Among the entries below, please repeat exactly and only the lines from the line containing "Support (493, 2502)" to the line containing "Orders (100, 2347)", both lines included.

[Saved entries]

────────────────────────────────────────

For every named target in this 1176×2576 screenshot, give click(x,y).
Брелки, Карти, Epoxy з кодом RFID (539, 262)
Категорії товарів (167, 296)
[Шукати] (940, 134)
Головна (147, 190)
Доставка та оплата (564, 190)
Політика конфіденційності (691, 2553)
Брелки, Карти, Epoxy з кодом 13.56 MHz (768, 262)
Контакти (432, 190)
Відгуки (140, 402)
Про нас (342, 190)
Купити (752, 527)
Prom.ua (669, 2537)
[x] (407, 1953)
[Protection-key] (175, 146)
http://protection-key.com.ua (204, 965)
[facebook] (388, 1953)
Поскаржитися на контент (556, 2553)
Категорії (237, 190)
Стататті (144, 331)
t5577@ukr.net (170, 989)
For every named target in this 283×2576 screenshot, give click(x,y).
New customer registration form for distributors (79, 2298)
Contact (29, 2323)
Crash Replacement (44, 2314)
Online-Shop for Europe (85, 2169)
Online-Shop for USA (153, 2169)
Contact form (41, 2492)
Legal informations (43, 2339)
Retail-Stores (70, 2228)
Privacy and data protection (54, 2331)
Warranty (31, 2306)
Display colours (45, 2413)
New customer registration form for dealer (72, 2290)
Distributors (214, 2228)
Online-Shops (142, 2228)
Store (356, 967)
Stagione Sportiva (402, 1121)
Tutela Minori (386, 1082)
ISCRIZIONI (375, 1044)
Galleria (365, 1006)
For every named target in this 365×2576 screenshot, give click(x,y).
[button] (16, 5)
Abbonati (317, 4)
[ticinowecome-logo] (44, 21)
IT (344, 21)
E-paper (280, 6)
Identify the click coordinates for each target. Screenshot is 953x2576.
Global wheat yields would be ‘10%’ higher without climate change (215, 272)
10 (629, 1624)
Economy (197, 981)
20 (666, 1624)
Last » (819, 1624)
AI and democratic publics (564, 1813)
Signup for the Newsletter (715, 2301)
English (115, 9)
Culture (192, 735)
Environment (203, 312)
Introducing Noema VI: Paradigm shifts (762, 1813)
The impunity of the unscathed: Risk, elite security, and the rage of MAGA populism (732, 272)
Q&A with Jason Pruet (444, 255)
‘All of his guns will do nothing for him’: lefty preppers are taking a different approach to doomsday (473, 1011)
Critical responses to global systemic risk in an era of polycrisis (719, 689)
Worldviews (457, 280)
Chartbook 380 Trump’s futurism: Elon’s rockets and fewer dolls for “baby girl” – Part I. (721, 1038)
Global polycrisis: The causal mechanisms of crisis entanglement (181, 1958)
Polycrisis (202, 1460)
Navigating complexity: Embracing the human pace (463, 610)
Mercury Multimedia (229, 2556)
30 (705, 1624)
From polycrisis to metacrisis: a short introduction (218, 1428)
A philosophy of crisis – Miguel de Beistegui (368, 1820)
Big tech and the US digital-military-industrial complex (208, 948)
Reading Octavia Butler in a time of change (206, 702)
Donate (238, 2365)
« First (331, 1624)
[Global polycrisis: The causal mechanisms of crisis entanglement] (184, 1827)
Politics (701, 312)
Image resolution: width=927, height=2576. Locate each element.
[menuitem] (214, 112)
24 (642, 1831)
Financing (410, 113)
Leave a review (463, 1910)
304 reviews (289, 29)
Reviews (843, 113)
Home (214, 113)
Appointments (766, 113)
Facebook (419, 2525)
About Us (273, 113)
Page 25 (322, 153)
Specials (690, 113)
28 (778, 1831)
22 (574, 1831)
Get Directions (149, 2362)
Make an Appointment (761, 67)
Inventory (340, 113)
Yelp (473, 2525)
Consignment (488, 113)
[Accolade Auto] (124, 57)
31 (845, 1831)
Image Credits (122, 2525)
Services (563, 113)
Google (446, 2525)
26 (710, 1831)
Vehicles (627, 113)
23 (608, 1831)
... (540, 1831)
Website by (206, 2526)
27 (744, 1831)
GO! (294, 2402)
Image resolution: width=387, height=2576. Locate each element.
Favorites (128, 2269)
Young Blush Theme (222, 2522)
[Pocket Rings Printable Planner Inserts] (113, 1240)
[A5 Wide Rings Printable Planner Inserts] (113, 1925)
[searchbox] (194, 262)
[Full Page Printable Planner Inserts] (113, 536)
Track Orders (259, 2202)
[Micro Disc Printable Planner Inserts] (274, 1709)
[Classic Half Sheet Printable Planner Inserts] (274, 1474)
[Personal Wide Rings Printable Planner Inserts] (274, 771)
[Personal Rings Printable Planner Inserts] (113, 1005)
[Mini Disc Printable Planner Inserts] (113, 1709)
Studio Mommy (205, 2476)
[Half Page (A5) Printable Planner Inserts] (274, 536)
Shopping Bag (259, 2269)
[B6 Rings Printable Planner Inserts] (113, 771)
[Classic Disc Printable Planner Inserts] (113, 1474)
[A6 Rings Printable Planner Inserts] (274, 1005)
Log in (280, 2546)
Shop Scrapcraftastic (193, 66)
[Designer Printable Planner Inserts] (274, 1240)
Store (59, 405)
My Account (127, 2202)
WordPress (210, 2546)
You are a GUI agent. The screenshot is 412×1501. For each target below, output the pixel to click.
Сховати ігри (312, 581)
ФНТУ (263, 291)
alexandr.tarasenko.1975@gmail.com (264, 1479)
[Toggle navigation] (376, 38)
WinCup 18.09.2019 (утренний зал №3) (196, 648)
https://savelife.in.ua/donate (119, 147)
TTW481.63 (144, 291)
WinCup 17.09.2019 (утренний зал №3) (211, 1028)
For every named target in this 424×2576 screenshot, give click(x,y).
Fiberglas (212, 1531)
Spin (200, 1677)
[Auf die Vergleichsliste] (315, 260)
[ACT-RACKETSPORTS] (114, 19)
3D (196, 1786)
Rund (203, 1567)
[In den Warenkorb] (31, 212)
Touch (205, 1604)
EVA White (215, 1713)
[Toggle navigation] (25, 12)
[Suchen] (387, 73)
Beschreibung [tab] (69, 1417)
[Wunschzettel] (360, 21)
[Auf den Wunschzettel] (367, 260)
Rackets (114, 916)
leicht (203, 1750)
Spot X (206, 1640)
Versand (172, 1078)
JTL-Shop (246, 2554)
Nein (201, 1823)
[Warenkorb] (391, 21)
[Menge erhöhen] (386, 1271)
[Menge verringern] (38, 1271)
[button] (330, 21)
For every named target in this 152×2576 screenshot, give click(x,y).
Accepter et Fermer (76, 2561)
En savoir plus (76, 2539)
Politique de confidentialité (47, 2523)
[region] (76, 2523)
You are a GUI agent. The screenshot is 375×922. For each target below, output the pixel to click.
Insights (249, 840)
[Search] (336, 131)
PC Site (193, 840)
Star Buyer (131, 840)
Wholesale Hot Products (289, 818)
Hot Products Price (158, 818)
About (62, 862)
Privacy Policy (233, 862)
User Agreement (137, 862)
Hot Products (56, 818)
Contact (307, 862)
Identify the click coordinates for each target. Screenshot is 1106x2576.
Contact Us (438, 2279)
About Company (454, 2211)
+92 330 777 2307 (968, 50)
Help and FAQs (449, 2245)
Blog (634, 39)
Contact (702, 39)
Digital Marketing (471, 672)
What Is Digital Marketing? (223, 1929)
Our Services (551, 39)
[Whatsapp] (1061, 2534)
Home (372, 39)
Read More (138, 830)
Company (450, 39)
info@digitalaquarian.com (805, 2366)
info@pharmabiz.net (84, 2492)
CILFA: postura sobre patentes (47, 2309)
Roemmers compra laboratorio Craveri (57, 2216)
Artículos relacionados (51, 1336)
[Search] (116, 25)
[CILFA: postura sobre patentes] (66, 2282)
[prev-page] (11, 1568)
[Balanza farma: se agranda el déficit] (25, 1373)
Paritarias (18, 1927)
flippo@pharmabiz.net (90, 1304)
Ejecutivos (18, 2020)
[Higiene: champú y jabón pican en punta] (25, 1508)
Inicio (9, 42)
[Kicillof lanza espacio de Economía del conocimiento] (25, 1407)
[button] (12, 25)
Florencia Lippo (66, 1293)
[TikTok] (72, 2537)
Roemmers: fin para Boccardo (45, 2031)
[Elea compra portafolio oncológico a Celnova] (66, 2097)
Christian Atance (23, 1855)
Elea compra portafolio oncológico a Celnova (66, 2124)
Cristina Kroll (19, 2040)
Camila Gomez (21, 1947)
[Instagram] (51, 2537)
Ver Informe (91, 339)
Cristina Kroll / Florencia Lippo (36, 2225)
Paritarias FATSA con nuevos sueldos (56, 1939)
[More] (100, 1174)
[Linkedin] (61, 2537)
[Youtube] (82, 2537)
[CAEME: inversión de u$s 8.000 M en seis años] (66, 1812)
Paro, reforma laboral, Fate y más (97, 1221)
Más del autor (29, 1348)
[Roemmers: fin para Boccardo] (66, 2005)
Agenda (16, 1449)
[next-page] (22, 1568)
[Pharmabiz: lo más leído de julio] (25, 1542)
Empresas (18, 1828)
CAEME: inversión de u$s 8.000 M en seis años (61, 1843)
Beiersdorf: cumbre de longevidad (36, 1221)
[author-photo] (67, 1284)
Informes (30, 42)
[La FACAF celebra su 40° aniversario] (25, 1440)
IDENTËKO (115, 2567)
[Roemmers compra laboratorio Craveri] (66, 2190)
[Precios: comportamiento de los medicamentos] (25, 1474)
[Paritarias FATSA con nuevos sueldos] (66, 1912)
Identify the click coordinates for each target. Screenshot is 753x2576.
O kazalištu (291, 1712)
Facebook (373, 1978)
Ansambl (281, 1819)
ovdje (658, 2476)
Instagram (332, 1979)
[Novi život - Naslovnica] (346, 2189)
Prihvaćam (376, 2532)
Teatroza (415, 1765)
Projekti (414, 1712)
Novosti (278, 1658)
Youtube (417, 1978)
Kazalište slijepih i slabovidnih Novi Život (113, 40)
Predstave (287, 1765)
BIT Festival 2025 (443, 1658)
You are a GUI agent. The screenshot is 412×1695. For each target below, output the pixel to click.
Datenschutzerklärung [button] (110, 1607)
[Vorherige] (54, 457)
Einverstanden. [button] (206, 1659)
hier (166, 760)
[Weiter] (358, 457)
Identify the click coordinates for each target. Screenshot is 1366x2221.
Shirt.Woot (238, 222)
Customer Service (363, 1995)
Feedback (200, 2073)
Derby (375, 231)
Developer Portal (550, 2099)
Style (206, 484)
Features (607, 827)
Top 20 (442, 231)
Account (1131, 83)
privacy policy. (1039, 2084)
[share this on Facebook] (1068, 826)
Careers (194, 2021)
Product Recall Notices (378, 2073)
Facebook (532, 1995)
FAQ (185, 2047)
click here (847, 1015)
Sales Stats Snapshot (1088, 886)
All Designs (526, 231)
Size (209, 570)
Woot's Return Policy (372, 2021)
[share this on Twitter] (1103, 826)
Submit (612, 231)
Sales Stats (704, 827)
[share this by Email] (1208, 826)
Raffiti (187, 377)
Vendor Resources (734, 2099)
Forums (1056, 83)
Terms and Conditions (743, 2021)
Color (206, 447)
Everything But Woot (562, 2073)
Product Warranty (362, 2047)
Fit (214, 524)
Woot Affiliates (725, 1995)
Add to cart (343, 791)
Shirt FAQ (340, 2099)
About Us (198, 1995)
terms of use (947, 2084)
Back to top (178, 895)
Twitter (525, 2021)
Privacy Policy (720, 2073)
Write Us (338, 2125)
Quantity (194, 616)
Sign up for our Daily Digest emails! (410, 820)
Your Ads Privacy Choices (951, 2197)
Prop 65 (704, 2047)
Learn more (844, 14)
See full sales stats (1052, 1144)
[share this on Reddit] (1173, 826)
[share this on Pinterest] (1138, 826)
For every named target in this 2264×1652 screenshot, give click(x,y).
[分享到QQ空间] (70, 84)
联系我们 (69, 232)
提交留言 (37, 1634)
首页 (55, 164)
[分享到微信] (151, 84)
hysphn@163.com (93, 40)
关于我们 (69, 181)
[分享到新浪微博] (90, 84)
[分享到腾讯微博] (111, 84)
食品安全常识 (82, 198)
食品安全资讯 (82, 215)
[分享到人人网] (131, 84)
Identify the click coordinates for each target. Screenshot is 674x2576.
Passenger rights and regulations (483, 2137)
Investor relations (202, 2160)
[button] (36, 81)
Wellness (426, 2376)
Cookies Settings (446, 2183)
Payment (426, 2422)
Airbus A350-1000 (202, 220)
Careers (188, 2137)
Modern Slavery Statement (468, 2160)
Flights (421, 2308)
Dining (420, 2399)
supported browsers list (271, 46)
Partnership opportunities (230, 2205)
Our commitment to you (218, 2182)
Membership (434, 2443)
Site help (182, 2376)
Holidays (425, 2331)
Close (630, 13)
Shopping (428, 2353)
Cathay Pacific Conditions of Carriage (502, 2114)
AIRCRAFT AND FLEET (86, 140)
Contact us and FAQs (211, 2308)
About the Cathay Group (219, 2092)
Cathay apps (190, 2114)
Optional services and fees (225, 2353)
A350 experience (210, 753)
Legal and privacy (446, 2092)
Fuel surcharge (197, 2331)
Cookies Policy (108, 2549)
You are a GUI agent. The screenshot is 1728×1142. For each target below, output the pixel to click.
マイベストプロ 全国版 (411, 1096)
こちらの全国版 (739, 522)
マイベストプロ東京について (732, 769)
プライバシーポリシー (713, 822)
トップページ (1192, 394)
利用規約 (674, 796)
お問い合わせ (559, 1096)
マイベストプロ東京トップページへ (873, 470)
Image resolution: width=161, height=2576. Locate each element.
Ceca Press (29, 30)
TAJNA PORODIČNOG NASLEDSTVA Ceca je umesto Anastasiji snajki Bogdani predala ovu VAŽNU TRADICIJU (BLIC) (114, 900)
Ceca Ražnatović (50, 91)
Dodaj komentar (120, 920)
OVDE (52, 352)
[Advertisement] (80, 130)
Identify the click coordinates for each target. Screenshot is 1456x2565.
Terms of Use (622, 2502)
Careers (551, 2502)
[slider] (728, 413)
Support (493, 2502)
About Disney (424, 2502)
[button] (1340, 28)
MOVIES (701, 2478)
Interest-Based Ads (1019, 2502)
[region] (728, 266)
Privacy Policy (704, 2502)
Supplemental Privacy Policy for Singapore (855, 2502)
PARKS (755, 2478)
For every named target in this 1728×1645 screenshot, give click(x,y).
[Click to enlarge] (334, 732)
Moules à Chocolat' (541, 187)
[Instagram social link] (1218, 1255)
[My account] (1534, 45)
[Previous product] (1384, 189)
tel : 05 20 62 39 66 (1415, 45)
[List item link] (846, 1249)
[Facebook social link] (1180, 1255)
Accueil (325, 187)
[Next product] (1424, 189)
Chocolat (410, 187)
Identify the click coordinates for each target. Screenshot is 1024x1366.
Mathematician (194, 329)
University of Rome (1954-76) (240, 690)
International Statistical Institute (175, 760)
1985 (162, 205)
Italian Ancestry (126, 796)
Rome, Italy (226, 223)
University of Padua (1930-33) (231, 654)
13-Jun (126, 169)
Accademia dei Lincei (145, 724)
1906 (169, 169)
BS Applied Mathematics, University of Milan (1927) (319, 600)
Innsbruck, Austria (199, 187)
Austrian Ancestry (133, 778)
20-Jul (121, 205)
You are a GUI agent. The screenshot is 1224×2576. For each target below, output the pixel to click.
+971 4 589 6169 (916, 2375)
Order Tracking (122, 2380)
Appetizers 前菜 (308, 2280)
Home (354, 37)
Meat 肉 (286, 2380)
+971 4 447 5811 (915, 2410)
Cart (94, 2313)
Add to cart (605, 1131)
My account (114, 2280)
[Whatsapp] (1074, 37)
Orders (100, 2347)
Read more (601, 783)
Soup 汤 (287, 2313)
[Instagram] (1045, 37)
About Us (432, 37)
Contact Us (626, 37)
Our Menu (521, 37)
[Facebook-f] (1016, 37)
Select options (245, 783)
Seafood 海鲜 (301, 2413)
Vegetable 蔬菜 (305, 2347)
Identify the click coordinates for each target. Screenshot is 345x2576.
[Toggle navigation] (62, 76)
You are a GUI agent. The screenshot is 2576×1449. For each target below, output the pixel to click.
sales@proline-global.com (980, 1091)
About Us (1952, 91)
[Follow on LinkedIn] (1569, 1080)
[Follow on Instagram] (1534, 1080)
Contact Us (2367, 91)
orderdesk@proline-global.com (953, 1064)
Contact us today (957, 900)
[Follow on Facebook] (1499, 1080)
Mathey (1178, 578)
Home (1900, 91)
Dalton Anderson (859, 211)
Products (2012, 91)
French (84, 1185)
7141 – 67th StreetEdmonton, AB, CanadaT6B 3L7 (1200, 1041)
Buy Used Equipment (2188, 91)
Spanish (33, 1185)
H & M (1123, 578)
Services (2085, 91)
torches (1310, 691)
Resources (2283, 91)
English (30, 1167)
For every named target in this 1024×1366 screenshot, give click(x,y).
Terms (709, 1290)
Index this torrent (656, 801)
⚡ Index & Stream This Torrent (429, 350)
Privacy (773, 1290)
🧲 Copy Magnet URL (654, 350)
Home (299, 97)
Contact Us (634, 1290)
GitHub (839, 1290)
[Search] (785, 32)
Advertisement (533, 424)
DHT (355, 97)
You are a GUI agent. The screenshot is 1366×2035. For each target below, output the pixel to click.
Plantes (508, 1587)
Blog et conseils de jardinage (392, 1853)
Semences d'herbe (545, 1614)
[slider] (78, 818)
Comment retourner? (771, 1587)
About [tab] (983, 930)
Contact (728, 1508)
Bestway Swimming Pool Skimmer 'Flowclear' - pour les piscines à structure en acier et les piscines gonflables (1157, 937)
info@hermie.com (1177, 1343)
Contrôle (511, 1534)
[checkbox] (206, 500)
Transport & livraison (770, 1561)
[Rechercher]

────────────────────────────────────────

Answer to this task.
Support (493, 2502)
About Disney (424, 2502)
[button] (1340, 28)
MOVIES (701, 2478)
Interest-Based Ads (1019, 2502)
[region] (728, 266)
Privacy Policy (704, 2502)
Supplemental Privacy Policy for Singapore (855, 2502)
PARKS (755, 2478)
For every named target in this 1728×1645 screenshot, give click(x,y).
[Click to enlarge] (334, 732)
Moules à Chocolat' (541, 187)
[Instagram social link] (1218, 1255)
[My account] (1534, 45)
[Previous product] (1384, 189)
tel : 05 20 62 39 66 (1415, 45)
[List item link] (846, 1249)
[Facebook social link] (1180, 1255)
Accueil (325, 187)
[Next product] (1424, 189)
Chocolat (410, 187)
Identify the click coordinates for each target. Screenshot is 1024x1366.
Mathematician (194, 329)
University of Rome (1954-76) (240, 690)
International Statistical Institute (175, 760)
1985 (162, 205)
Italian Ancestry (126, 796)
Rome, Italy (226, 223)
University of Padua (1930-33) (231, 654)
13-Jun (126, 169)
Accademia dei Lincei (145, 724)
1906 (169, 169)
BS Applied Mathematics, University of Milan (1927) (319, 600)
Innsbruck, Austria (199, 187)
Austrian Ancestry (133, 778)
20-Jul (121, 205)
You are a GUI agent. The screenshot is 1224×2576. For each target below, output the pixel to click.
+971 4 589 6169 (916, 2375)
Order Tracking (122, 2380)
Appetizers 前菜 (308, 2280)
Home (354, 37)
Meat 肉 (286, 2380)
+971 4 447 5811 (915, 2410)
Cart (94, 2313)
Add to cart (605, 1131)
My account (114, 2280)
[Whatsapp] (1074, 37)
Orders (100, 2347)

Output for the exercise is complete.